_Passage:_
►
The eye is the lamp of the body. If your eyes are healthy, your whole body will be full of light.

Therefore I tell you, do not worry about your life, what you will eat or drink; or about your body, what you will wear.

Ask and it will be given to you; seek and you will find; knock and the door will be opened to you.

He took up our infirmities and bore our diseases.

You of little faith, why are you so afraid?

Take heart, son; your sins are forgiven.

I am sending you out like sheep among wolves. Therefore, be as shrewd as snakes and as innocent as doves. And if anyone gives even a cup of cold water to one of these little ones who is my disciple, truly I tell you, that person will certainly not lose their reward.

Come to me, all you who are weary and burdened, and I will give you rest.

And so I tell you, every kind of sin and slander can be forgiven.

Take courage! It is I. Don’t be afraid.

Immediately, Jesus reached out his hand and caught him. “You of little faith, why did you doubt?”

I have compassion for these people.

Don’t be afraid.

The angel said to the women, “Do not be afraid…”

Surely I am with you always, to the very end of the age.

Don’t be afraid; just believe.

Everything is possible for one who believes.

But, Jesus often withdrew to lonely places and prayed.

Rejoice in the day and leap for joy, because great is your reward in heaven.

When the Lord saw her, his heart went out to her and he said, “Don’t cry.”

Don’t be afraid; just believe…

Do this and you will live.

What you have said in the dark will be heard in the daylight.

Who of you by worrying can add a single hour to your life.

But, we had to celebrate and be glad, because this brother of yours was dead and is alive again; he was lost and is found.

Stand firm and you will win life.

Be careful, or your hearts will be weighed down with… the anxieties of life and that day will close on you suddenly like a trap.
◄
_Things to do:_
1 – List every animal named in the passage.
2 – Reproduce the part of the passage starting at "You of little faith, why are" and ending at "can be forgiven.".

_The data:_
►
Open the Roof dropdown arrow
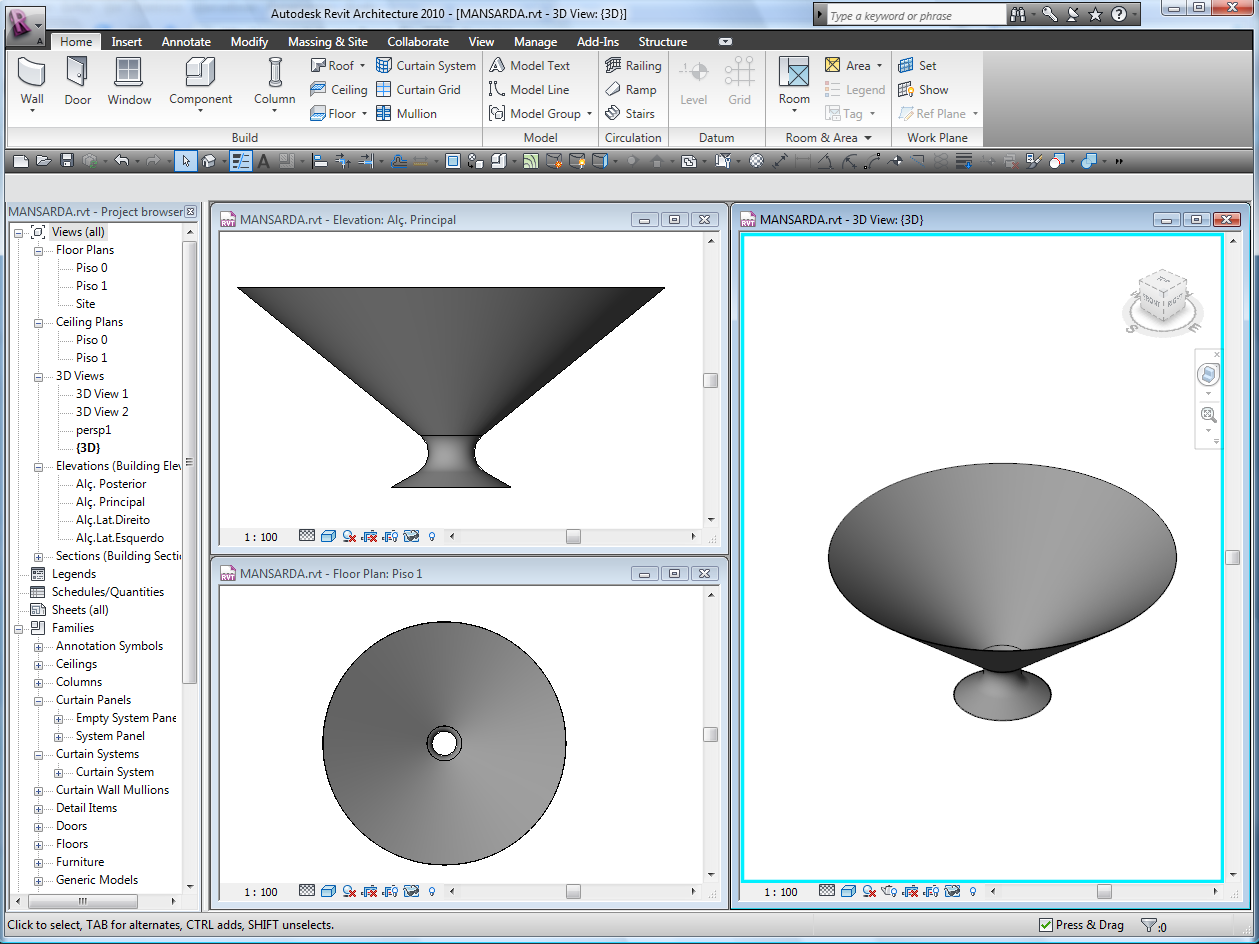The image size is (1259, 944). (362, 66)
◄
_Solved tasks:_
1 – sheep, wolves, snakes, doves

2 –
You of little faith, why are you so afraid?

Take heart, son; your sins are forgiven.

I am sending you out like sheep among wolves. Therefore, be as shrewd as snakes and as innocent as doves. And if anyone gives even a cup of cold water to one of these little ones who is my disciple, truly I tell you, that person will certainly not lose their reward.

Come to me, all you who are weary and burdened, and I will give you rest.

And so I tell you, every kind of sin and slander can be forgiven.